Nel ricordare quanto stabilito dal Protocollo condiviso (v. nostro precedente articolo sul Protocollo condiviso), aggiungiamo quanto segue che riguarda nello specifico il lavoro nei cantieri.
Nelle FAQ del Governo, laddove si fa riferimento a chi opera in cantiere, si stabilisce che: «nell’ipotesi in cui un lavoratore impiegato in un cantiere, rientrato nel luogo di propria residenza/domicilio per la fruizione di un periodo di congedo o riposo, decida di non tornare presso la sede di cantiere senza che sussista alcun impedimento di carattere sanitario, debitamente certificato, tale decisione dovrà considerarsi quale autonoma scelta del lavoratore che, seppur dettata da comprensibile preoccupazione per il pericolo di contagio, sarà valutata dall’impresa appaltatrice alla luce delle disposizioni contrattuali».
Per quanto attiene ad altri tipi di imprese non si fa cenno a situazioni del genere. È evidente che installatori e manutentori non possono essere assimilabili tout court alla predetta fattispecie. Tuttavia, da quanto ivi stabilito, non può non ricavarsene qualche informazione utile.

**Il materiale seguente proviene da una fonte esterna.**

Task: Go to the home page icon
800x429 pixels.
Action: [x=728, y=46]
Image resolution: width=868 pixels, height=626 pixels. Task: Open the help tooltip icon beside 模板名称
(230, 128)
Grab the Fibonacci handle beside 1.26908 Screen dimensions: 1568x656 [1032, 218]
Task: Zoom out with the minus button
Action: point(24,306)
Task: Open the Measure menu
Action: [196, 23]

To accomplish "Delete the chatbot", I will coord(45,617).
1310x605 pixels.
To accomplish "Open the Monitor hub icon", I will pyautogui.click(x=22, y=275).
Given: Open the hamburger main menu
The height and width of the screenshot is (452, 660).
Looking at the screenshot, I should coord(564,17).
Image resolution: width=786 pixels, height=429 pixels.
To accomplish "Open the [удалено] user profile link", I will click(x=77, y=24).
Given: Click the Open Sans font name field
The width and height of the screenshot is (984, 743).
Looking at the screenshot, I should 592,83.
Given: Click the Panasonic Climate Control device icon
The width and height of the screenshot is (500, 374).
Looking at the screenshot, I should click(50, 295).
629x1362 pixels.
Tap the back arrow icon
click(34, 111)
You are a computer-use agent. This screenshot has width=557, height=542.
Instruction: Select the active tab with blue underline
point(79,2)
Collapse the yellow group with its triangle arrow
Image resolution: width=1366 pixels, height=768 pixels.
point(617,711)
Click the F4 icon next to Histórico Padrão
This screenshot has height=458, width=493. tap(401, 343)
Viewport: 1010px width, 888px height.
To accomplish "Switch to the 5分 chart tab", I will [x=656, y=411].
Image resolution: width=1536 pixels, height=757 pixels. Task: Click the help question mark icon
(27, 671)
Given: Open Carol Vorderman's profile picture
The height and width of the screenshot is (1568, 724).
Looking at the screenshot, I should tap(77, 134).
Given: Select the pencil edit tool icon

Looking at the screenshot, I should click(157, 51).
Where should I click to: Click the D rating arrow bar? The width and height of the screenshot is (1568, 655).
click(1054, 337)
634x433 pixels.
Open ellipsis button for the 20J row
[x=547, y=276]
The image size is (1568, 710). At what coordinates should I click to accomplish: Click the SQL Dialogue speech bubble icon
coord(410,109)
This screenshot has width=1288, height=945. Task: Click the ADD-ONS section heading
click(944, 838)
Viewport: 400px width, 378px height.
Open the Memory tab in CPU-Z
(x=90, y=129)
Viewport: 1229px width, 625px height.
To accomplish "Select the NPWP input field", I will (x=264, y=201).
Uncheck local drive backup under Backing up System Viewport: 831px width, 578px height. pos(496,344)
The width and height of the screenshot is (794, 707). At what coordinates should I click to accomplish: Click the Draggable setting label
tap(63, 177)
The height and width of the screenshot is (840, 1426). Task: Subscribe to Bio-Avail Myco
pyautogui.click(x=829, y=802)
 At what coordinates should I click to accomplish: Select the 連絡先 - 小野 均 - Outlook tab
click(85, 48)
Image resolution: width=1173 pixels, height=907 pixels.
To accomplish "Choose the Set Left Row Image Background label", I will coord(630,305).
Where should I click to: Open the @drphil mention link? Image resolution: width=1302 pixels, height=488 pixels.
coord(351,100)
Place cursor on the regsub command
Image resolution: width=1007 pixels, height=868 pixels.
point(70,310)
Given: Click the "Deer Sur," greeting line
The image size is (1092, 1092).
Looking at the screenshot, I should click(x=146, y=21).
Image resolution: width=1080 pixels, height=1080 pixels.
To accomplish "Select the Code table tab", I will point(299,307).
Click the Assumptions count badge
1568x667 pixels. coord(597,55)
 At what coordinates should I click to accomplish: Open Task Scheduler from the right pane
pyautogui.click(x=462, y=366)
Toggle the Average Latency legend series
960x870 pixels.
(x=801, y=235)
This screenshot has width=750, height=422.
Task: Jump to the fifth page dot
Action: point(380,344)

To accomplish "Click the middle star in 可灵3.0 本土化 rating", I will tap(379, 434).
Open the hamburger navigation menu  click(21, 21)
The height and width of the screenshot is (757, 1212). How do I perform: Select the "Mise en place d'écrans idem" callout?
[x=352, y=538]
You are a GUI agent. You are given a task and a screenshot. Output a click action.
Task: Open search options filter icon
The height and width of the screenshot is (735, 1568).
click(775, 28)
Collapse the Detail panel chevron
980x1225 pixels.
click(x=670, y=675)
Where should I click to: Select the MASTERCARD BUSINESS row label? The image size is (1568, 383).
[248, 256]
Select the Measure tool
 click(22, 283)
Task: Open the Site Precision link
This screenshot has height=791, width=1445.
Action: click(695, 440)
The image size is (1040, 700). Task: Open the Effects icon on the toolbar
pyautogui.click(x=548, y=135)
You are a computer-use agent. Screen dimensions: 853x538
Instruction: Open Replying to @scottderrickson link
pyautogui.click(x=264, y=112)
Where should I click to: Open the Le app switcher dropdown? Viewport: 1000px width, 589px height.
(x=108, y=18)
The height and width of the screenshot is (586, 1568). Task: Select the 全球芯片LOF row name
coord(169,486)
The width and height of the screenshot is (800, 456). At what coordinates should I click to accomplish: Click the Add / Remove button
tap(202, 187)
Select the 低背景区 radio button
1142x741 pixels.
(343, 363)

Peraltro, occorre considerare che:
- lo svolgimento di lavori urgenti di riparazione nella casa in cui si dimora, non rientrano tra le attività assoggettate a sospensione ai sensi del DPCM dell’11 marzo 2020. Sicché, attività come quelle edili e artigianali e le relative prestazioni lavorative possono essere svolte qualora siano da considerarsi indispensabili e non prorogabili;
- il commercio al dettaglio di ferramenta, vernici, vetro piano e materiale elettrico e termoidraulico, può proseguire la propria attività;
- il datore di lavoro è tenuto ad applicare i necessari protocolli di sicurezza volti ad impedire la diffusione del contagio da Covid-19 tra i lavoratori. La garanzia della distanza di sicurezza interpersonale di un metro e la messa a disposizione di specifici dispositivi di protezione individuale sono aspetti fondamentali;
- qualora non sia possibile svolgere la prestazione in modalità agile, il datore di lavoro privato può, anche a prescindere da qualsiasi preventiva programmazione, disporre che i propri dipendenti usufruiscano delle ferie pregresse fino al 25 marzo. Salvo eventuali attività indifferibili da rendere in presenza, il datore di lavoro privato può, infatti, programmare l’utilizzo delle ferie riferite all’anno precedente entro il termine di godimento o di utilizzo stabilito dalla contrattazione collettiva. Peraltro, per i lavoratori del settore privato, il datore di lavoro potrà valutare la possibilità di riconoscere a tali lavoratori forme di flessibilità oraria o di modifica transitoria dell’articolazione dell’orario di lavoro limitatamente al periodo di durata dell’emergenza ovvero il ricorso ad altri strumenti di flessibilità comunemente previsti dalla contrattazione collettiva (ad. esempio banca ore) ovvero la concessione di permessi straordinari.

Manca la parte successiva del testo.